Table 3. Genetic parameters (heritability in the diagonal and genetic correlations (r_g) above the diagonal) for the five precocity traits analysed with a bayesian multivariate animal model in the Spanish Trotter horse population.

Traits	AFR	A50%	A10	NRC	PFP
AFR	0.30 (0.032)	0.90 (0.023)*	0.91 (0.026)*	0.03 (0.122)	−0.74 (0.051)*
A50%		0.42 (0.032)	0.96 (0.011)*	−0.12 (0.106)	−0.60 (0.055)*
A10			0.44 (0.033)	0.06 (0.105)	−0.78 (0.033)*
NRC				0.08 (0.021)	−0.59 (0.083)*
PFP					0.32 (0.032)

Abbreviations of the traits analysed are shown in Table 1. Standard deviations in brackets.

* p = 1 (r_g ≠ 0) probability of genetic correlation is different than zero.

The percentage of first placings (1st to 3rd) in the races by year of participation (PFP) was also analysed as a function of the animal’s age using an RRM. The genetic parameters (heritability and variance components) are shown in Table 4.

Table 4. Estimates of repeatability (t), heritability values (in the diagonal), additive genetic (above the diagonal) and permanent environmental (below the diagonal) correlations between the different age groups analysed for the trait percentage of first placings (1st to 3rd) in races, by year of participation (PFP) as a function of the animal’s age, using a Random Regression Model.

Age-group	t	2	3	4	5
2	0.64 (0.414)	0.26 (0.348)	0.89	0.61	0.24
3	0.44 (0.237)	0.60	0.22 (0.257)	0.87	0.39
4	0.41 (0.299)	0.19	0.83	0.17 (0.386)	0.74
5	0.53 (0.402)	0.29	0.37	0.64	0.22 (0.462)

Standard deviations in brackets.

The average heritability value was 0.22, varying from 0.17 (for 4-year-old animals) and 0.26 (for 2-year-old animals), while the repeatability parameter showed a high value (between 0.41 and 0.64), which implies that the animal’s potential for this trait can be achieved with a very low number of controls.

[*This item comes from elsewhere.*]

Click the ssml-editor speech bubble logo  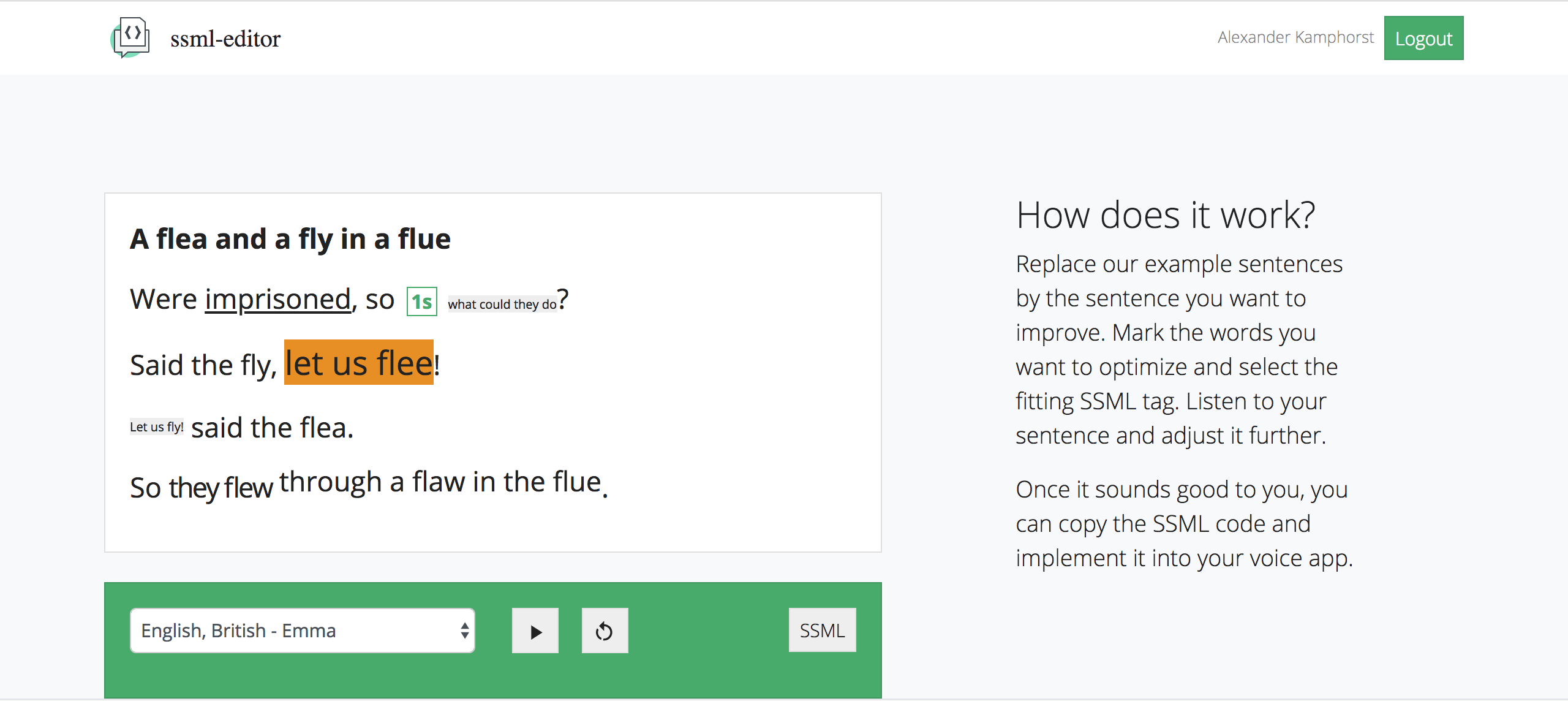(130, 37)
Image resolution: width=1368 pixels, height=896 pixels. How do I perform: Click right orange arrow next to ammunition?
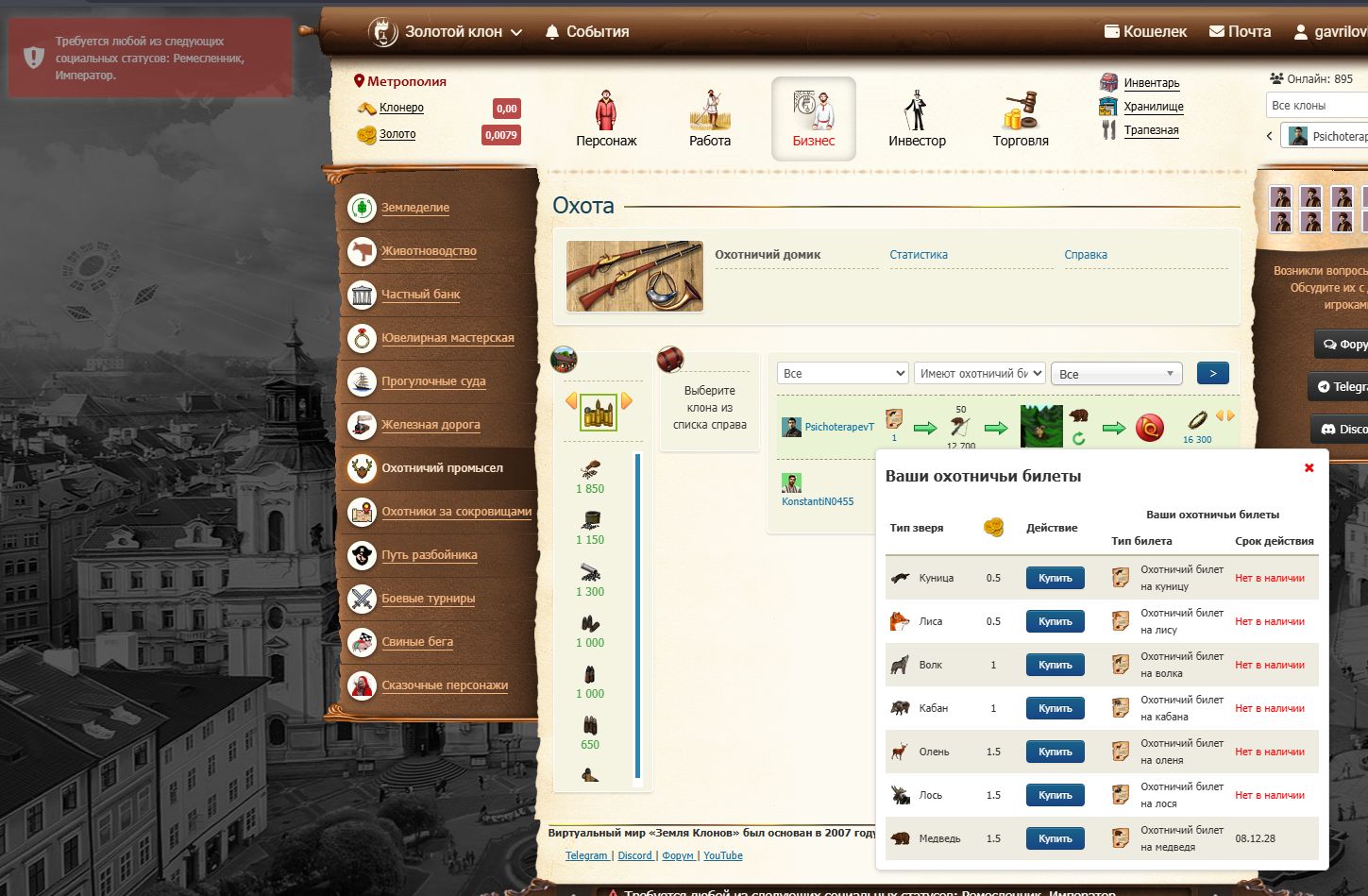pyautogui.click(x=627, y=401)
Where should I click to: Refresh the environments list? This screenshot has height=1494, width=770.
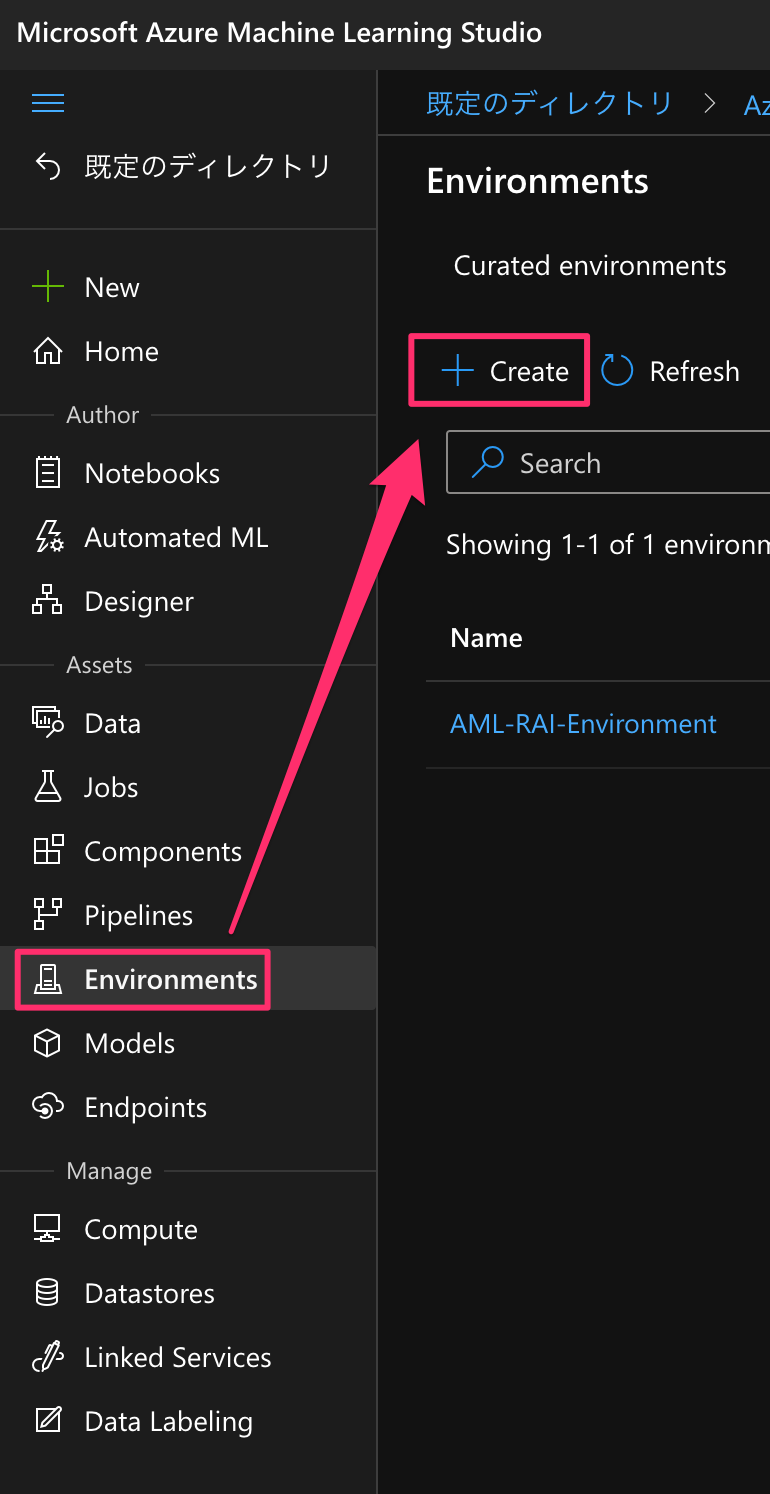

The highest genetic correlations were, as expected, obtained between the nearest age groups (0.89 between 2–3 years; 0.87 between 3–4 years and 0.74 between 4–5 years), while the lowest values were obtained between the furthest age groups (0.24 between 2–5 years). In addition, the permanent envi-ronmental correlations were not constant over age groups, oscillating from 0.19 (2 to 4-year-olds) to 0.83 (3 to 4-year-olds). The highest estimates of additive and permanent environmental variances for PFP were obtained for the 2-year-old group (168.02 and 245.98, respectively), while the lowest additive variance was obtained for the 4-year-old group (69.38) and the lo-west permanent environmental variance was found for 3-year-olds (94.27), which was similar to that obtained for the 4-year-old group (94.86) (results not shown).

Figure 1 shows a graphic representation of the evolution of EBV throughout the different age groups analysed for PFP, including 6 representative STH animals. Three different types of animals can be observed: animals A, B, C and F are plastic animals whose EBVs vary through the different age-groups, either increasing (3 and 6) or decreasing (1 and 2), whereas animals D and E are stable, with an EBV that does not change over the trajectory of the age groups.

Figure 1. Graphic representation of evolution of the estimated breeding values (EBV) throughout the age groups for the trait percentage of first placings (1st to 3rd) in races, by year of participation (PFP) for 6 representative Spanish Trotter Horses.

Finally, Table 5 shows the correlations between the EBV obtained from the multivariate BLUP animal model of the precocity criteria analysed, and the EBV obtained for each age group for the PFP trait using RRM methodology. The values obtained were of low-medium range, ranking between 0.04 (A50% – age group 5) and 0.71 (PFP – age group 3), in absolute values. NRC had the highest values (from −0.58 to −0.71, with an average of −0.66), all of which were negative, while A50% presented the lowest values (from 0.04 to −0.21, with an average of −0.12), with positive values obtained for only 25% of the estimations (A50%-group 5 and PFP in all age groups).

Table 5. Correlations between the estimated breeding values obtained from the multivariate BLUP animal model of the five traits and the estimated breeding values obtained for each of the age groups with the trait of the percentage of first placings (1st to 3rd) in races, by year of participation, using a Random Regression Model.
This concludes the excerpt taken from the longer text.